27 febbraio 2008

whoo-ee!

io non so cosa salva te, in giorni come questi.

io ho questo.

please don't take a picture.

mentre enumeri nella tua testa i motivi per cui stamattina non c'è un cazzo da sorridere, fai due rapidi conti
fai rapidi due conti grazie a cui ti accorgi che giovedì prossimo non ci sarà nessuno a vedere i tunng con te
ti accorgi che non ci sarà nessuno a vedere i tunng con te, poi pensi che non sarà un problema andare da sola
pensi che non sarà un problema andare da sola, confermando a te stessa che la solitudine è comunque l'unico vestito che ti calza a pennello
è l'unico vestito che ti calza a pennello, anche perchè ultimamente i pantaloni che portavi con disinvoltura qualche mese fa ora sono impensabili
i pantaloni sono impensabili, ma questo fatto e le sue conseguenze sembrano interessare davvero solo te
questo sembra interessare davvero solo te, mentre le persone che conosci sono prese da mondi che non ti contemplano nemmeno lontanamente
le persone che conosci sono prese da mondi che non ti contemplano, tu lo sai che ciò è giusto nonchè auspicabile nonchè naturale
è giusto nonchè auspicabile nonchè naturale, per questo tiri su la zip del tuo migliore silenzio lasciando che il mondo viva tranquillo e ignaro di ciò che si muove dentro di te.

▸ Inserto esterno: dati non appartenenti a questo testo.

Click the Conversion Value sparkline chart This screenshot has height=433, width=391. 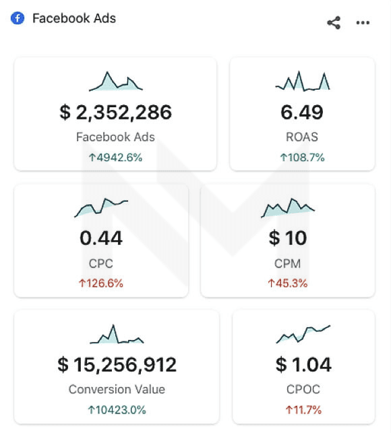tap(117, 334)
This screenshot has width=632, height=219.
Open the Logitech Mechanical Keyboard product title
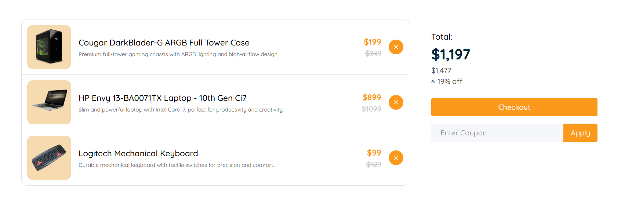coord(138,153)
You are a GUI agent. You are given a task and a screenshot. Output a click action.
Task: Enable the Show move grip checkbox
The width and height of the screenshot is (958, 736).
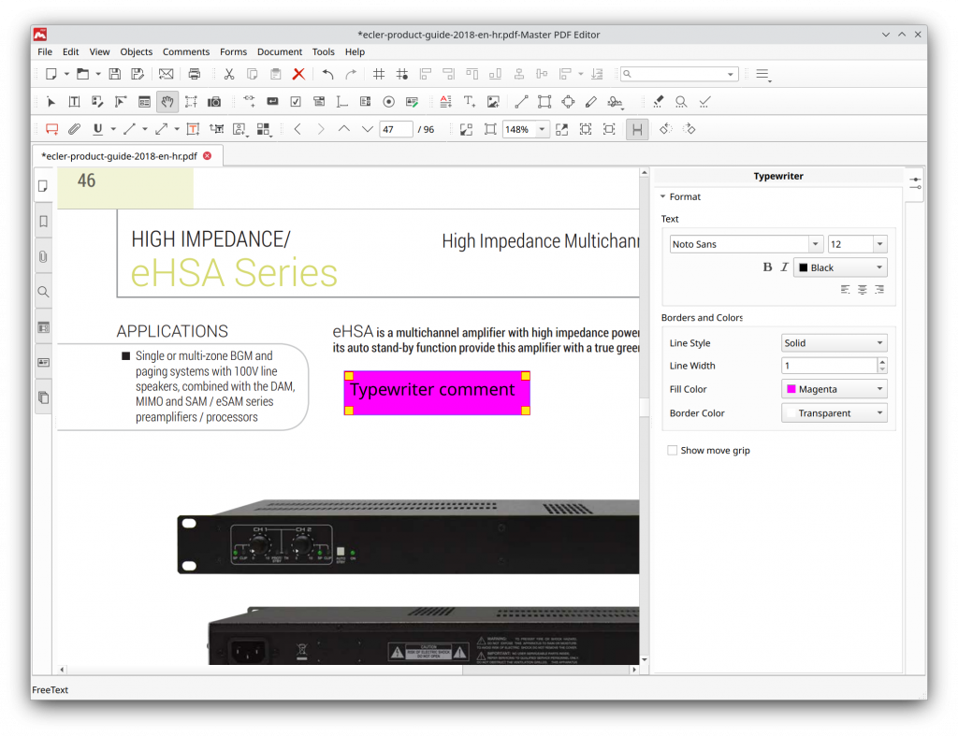pos(672,450)
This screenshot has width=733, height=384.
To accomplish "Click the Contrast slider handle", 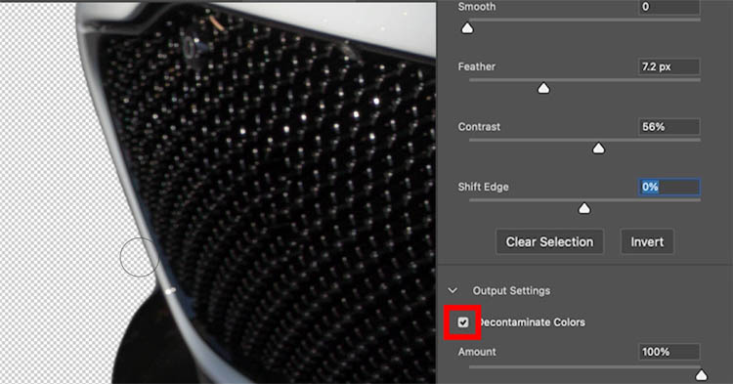I will (598, 149).
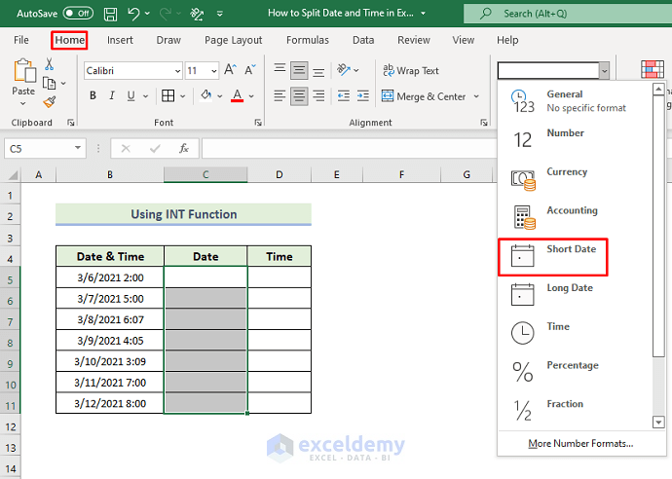
Task: Switch to the Insert tab
Action: (121, 40)
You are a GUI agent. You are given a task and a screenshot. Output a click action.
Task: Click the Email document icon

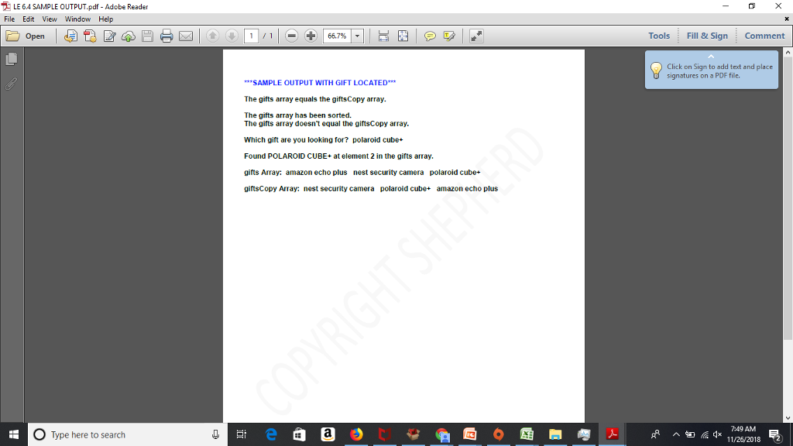click(x=186, y=35)
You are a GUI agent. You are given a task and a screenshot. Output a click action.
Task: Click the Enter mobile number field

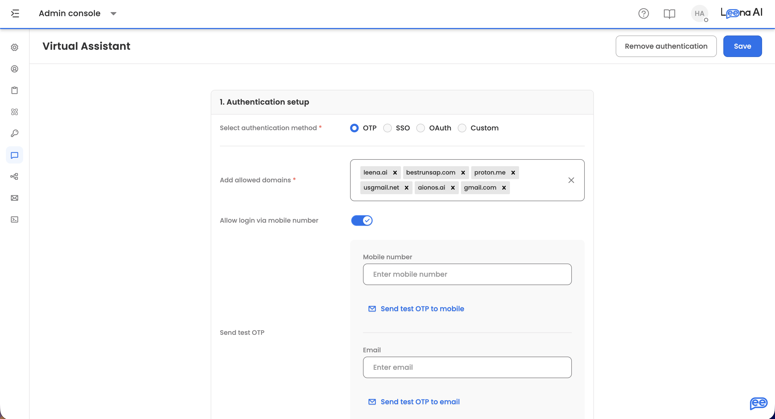pos(467,274)
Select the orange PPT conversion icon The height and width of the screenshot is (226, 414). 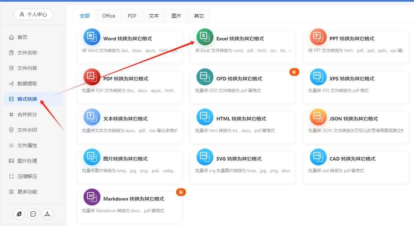318,37

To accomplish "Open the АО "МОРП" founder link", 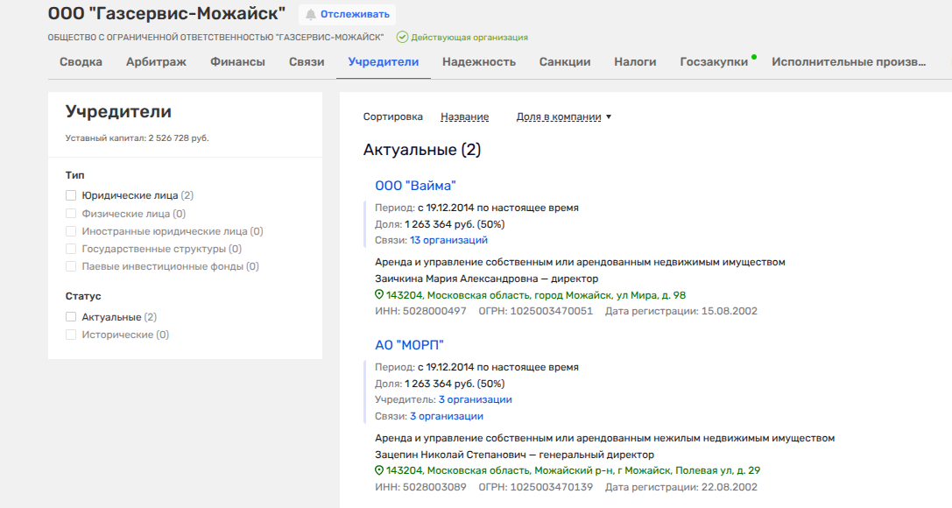I will pyautogui.click(x=409, y=344).
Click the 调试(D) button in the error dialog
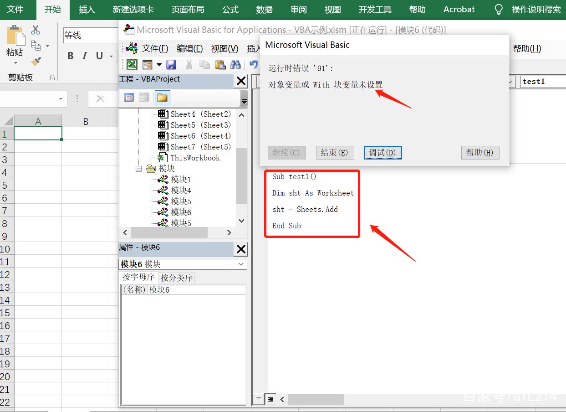The image size is (566, 412). (382, 153)
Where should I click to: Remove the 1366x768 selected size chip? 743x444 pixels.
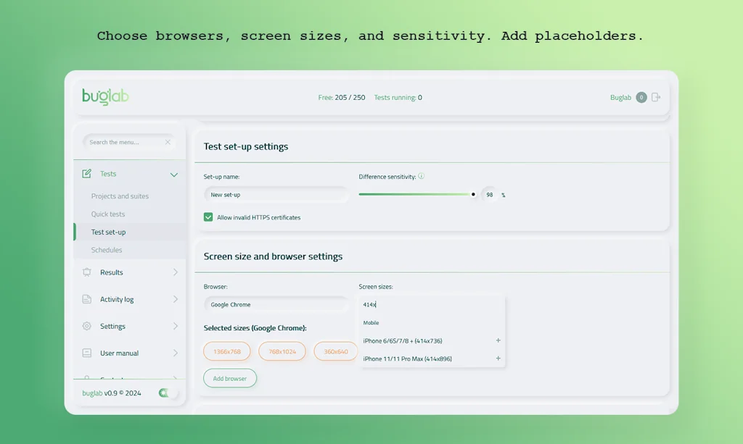point(227,351)
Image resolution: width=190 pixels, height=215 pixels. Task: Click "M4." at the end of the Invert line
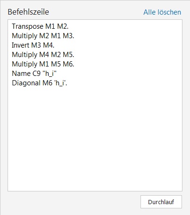pyautogui.click(x=49, y=45)
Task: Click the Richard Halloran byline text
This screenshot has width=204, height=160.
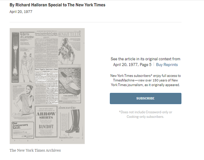Action: click(x=57, y=5)
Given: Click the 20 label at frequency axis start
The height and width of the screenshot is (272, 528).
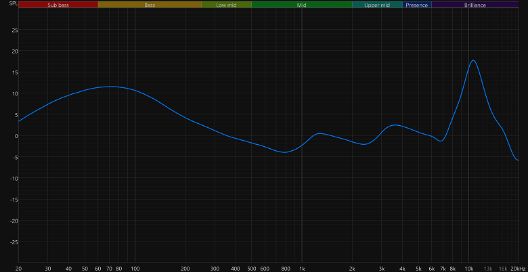Looking at the screenshot, I should click(18, 269).
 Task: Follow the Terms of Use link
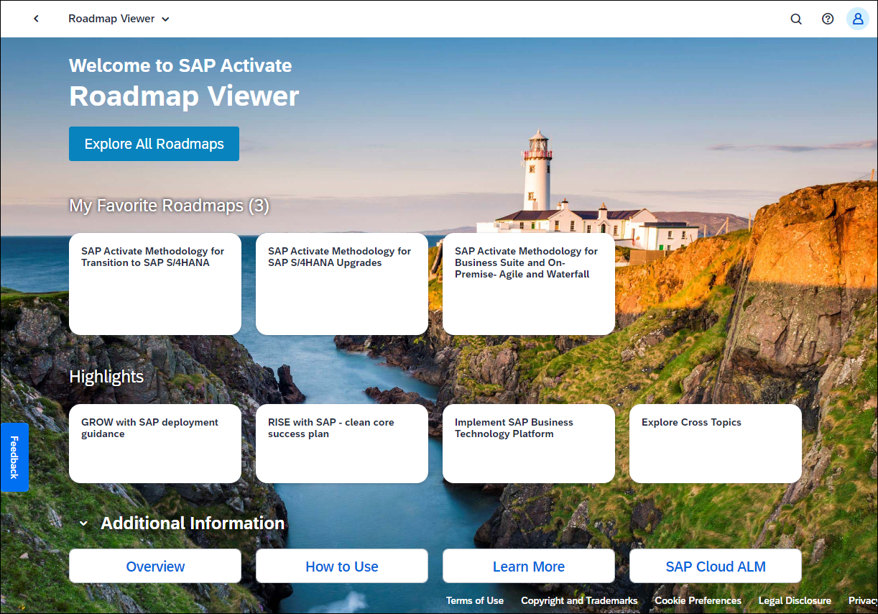click(x=475, y=601)
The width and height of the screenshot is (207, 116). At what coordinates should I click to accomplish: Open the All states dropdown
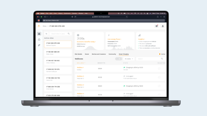coord(129,59)
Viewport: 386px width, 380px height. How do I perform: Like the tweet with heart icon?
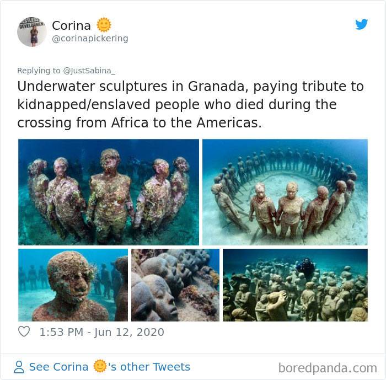24,331
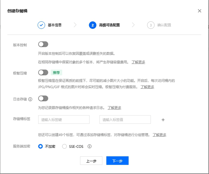Add a tag row with plus icon
Viewport: 209px width, 174px height.
163,120
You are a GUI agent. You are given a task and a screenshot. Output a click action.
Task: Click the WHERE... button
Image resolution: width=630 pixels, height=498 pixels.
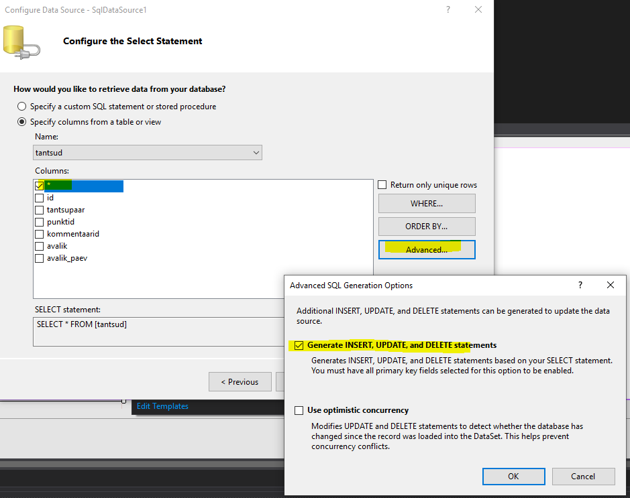[427, 204]
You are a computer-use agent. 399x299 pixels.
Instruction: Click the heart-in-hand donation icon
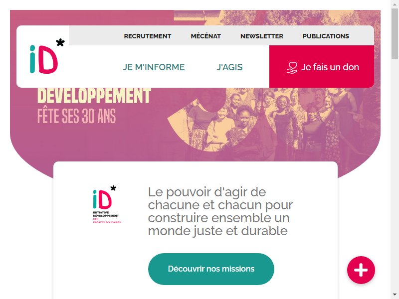tap(292, 68)
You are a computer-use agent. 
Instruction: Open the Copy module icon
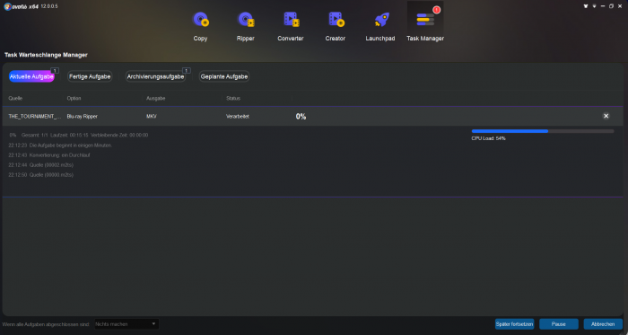pyautogui.click(x=201, y=20)
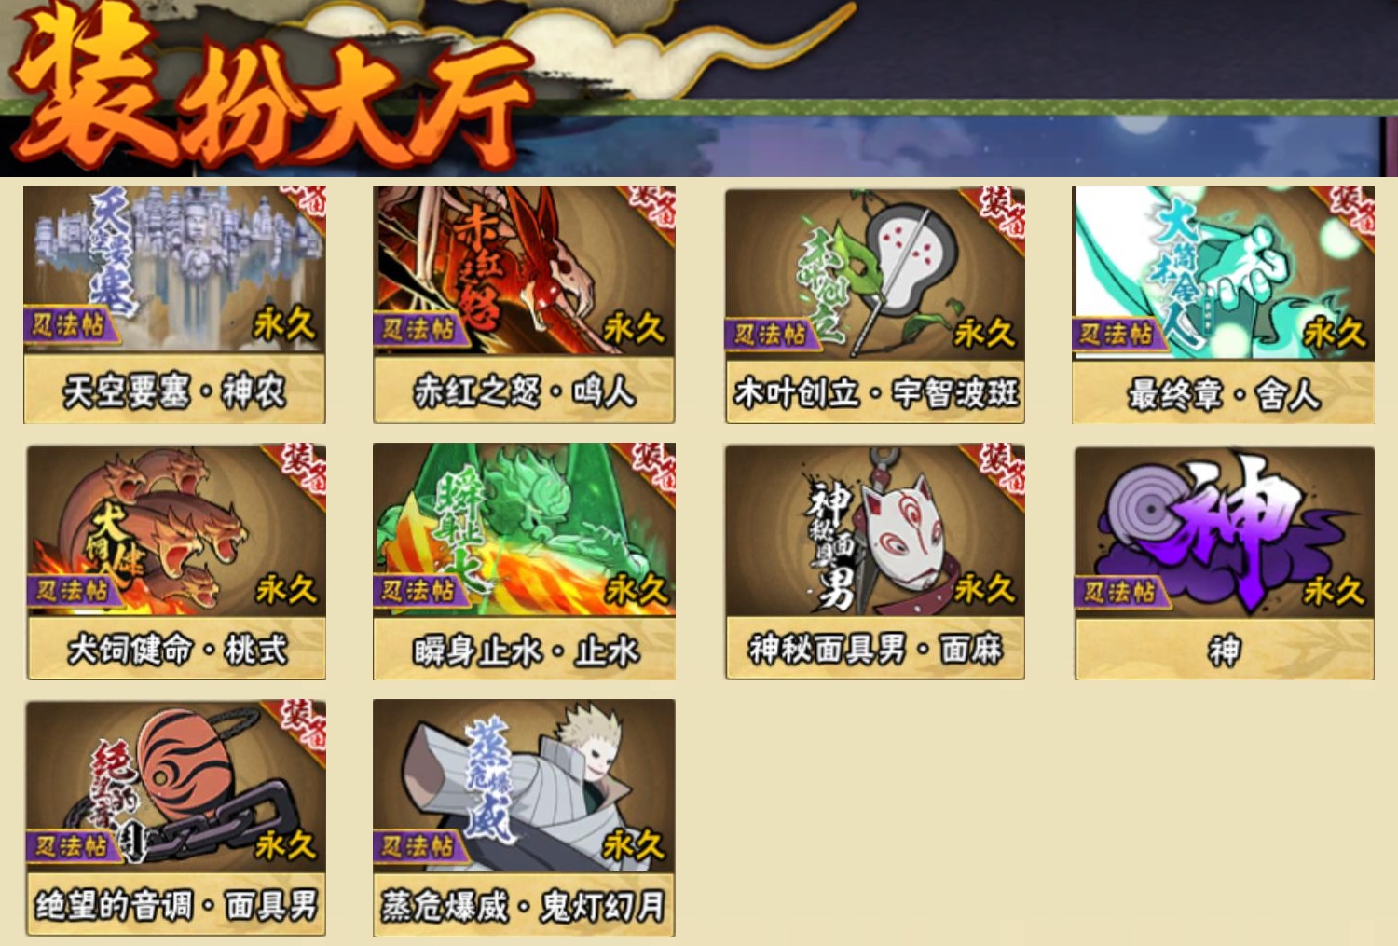Click the 天空要塞·神农 name label
Viewport: 1398px width, 946px height.
coord(174,391)
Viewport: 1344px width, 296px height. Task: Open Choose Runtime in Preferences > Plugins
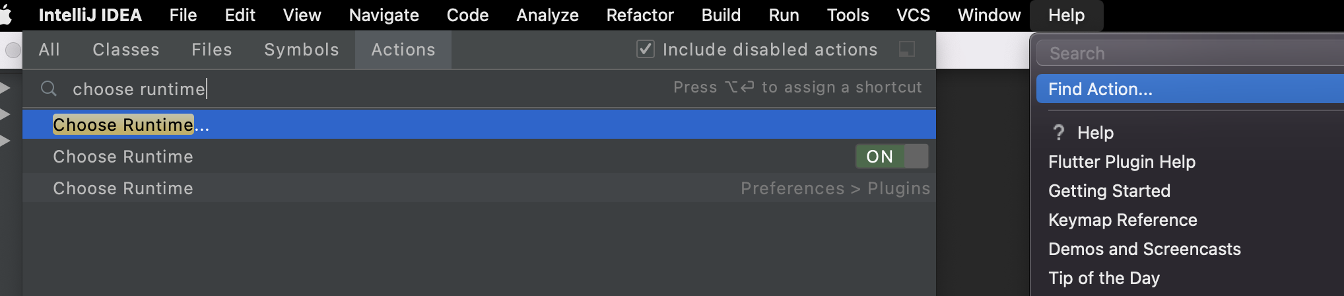pos(479,188)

(abbiamo ripreso l'infinita saga dei post emo-vittimisti, ottimo.)

25 febbraio 2008

volevi prendere cinque trenta in un mese? che brava, ce l'hai fatta
cinque trenta panciuti e fieri, non sanno di essere inutili. non sanno di appartenere a una che non sa cosa farci, coi trenta per cui tutti si complimentano.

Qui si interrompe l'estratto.